Dynamic CPM (dCPM) is the method of bidding where advertisers are charged for impressions, but the optimizer will adjust the CPM up and down to back out to a CPI goal. CPM bidding comes out of the optimizer learning stage fastest which allows campaigns to scale the quickest, however, the initial days of the learning stage may result in inflated install costs. CPM bidding is generally a bid type leveraged by advertisers with larger budgets seeking immediate scale.
Dynamic CPC (dCPC) is a method of bidding where advertisers are charged for clicks but the optimizer will adjust the CPC up and down to back out to a CPI goal. CPC bidding has the added advantage of coming out of optimizer learning stage faster than CPI bidding (though slower than dCPM bidding), which will cause it to scale more quickly. CPC bidding is recommended for advertisers with larger budgets and a higher tolerance for learning costs.
Campaigns of all bid types will have some costs associated with learning. For CPI campaigns, the cost is for the most part put on AppLovin, but this will cause the optimizer to be more conservative initially. For dCPC campaigns, it will take some budget before the optimizer hones in on your goals. The amount of budget it will take depends on targeting, conversion rate, CPI goal, and budgets.
The more broadly the campaign is targeting, the more places it has to learn.
The better the conversion rate, the more quickly the optimizer will learn. You can increase conversion rate by taking actions like uploading a suppression list, wifi targeting larger apps, and having strong ads.

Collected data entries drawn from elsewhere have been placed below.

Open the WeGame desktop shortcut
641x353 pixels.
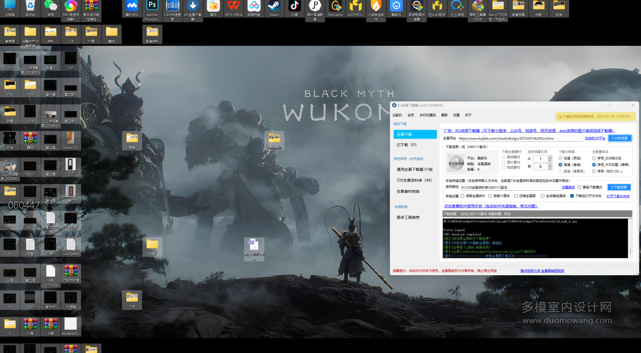pos(335,6)
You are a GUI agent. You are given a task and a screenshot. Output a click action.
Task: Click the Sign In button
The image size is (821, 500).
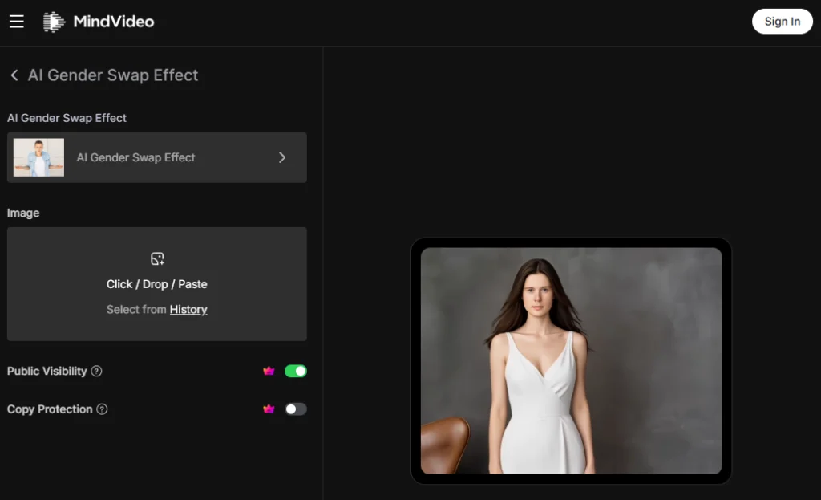click(782, 22)
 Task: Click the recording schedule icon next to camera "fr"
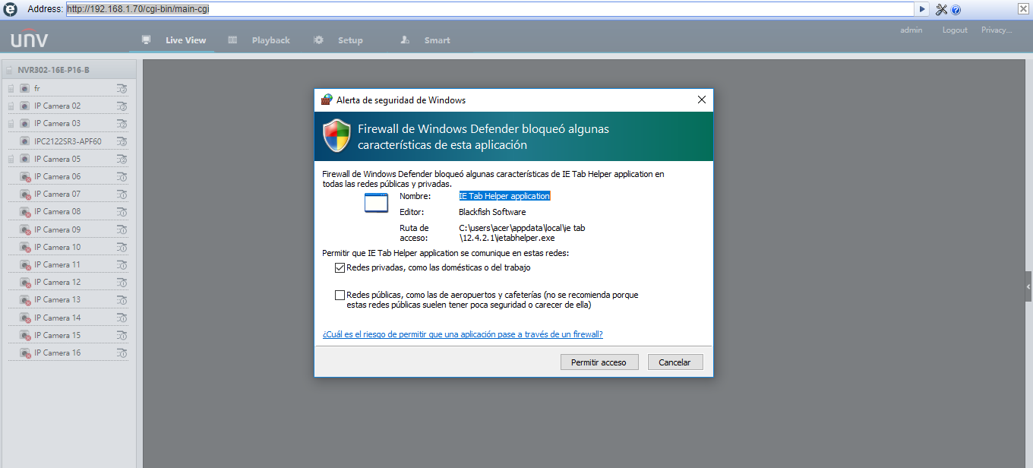121,88
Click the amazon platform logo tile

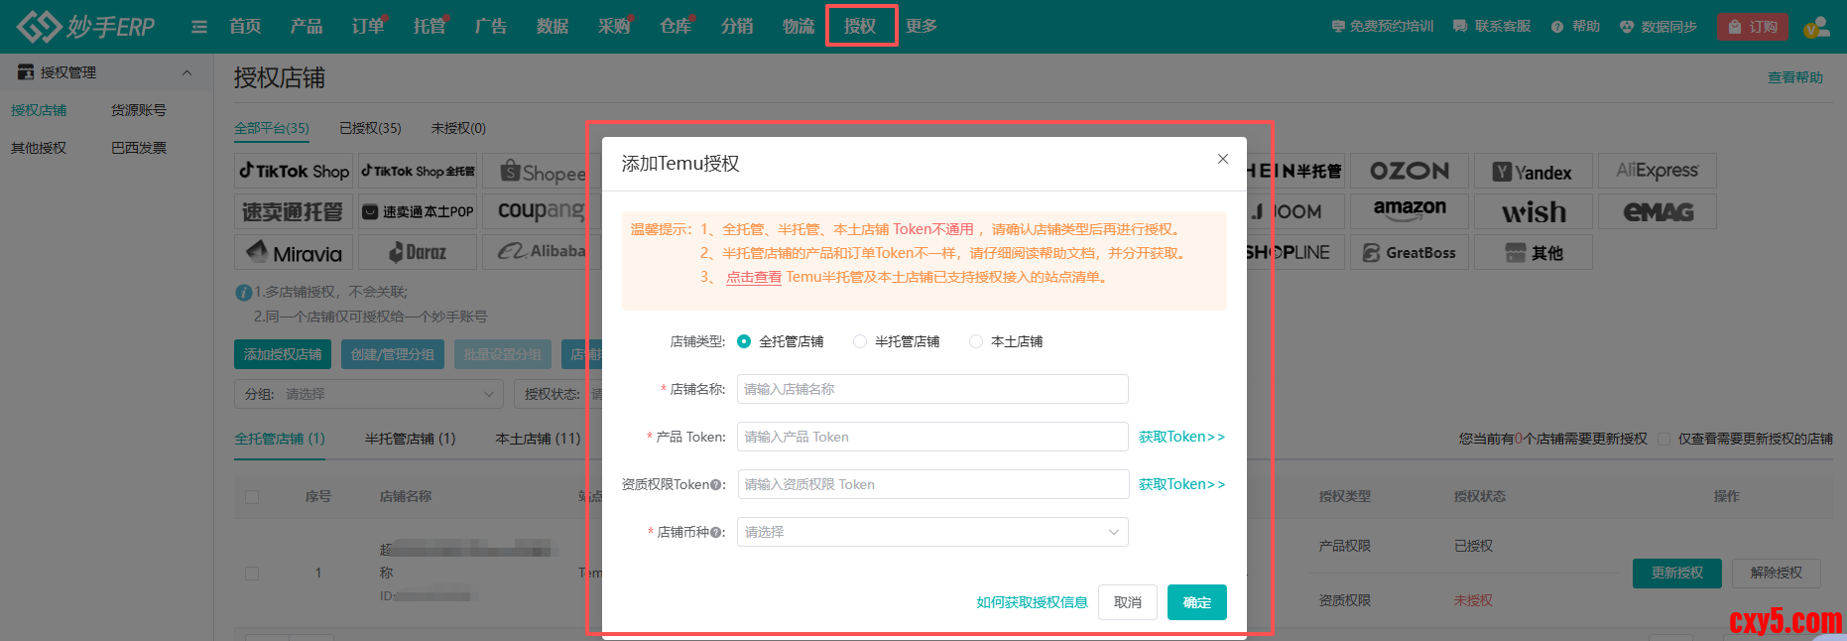(x=1409, y=211)
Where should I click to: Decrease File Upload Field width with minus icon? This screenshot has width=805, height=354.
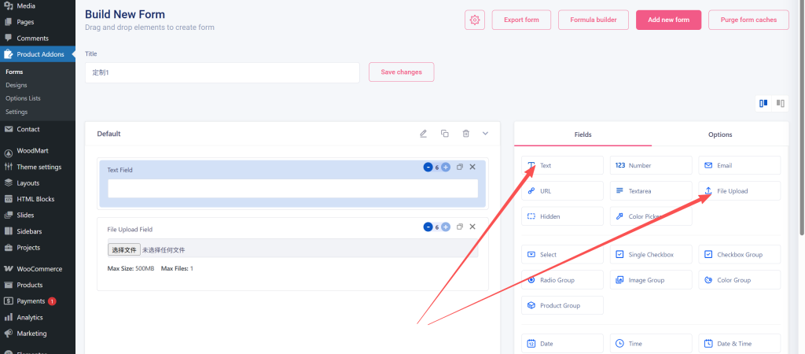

This goes hand in hand with conversion rates. If the CPI goal is very obtainable, it will decrease the time it takes to learn. If the goal is too low, the optimizer will take awhile (or never be able) to hit your goals
AppLovin recommends that you start with the highest bid you are comfortable with. This will give your offer the best chance at success. Also, dropping the CPI later if the offer converts well is better than increasing the CPI later if the offer doesn't convert well in terms of how the optimizer will serve the offer. Starting too low can also lead to a situation where the offer spends a lot of money but get's shut off. For example, if the CPI goal is unachievably low, the bidder will start shutting off sources after it has spent learning budget on those sources which can lead to a situation where an offer spent money with no results.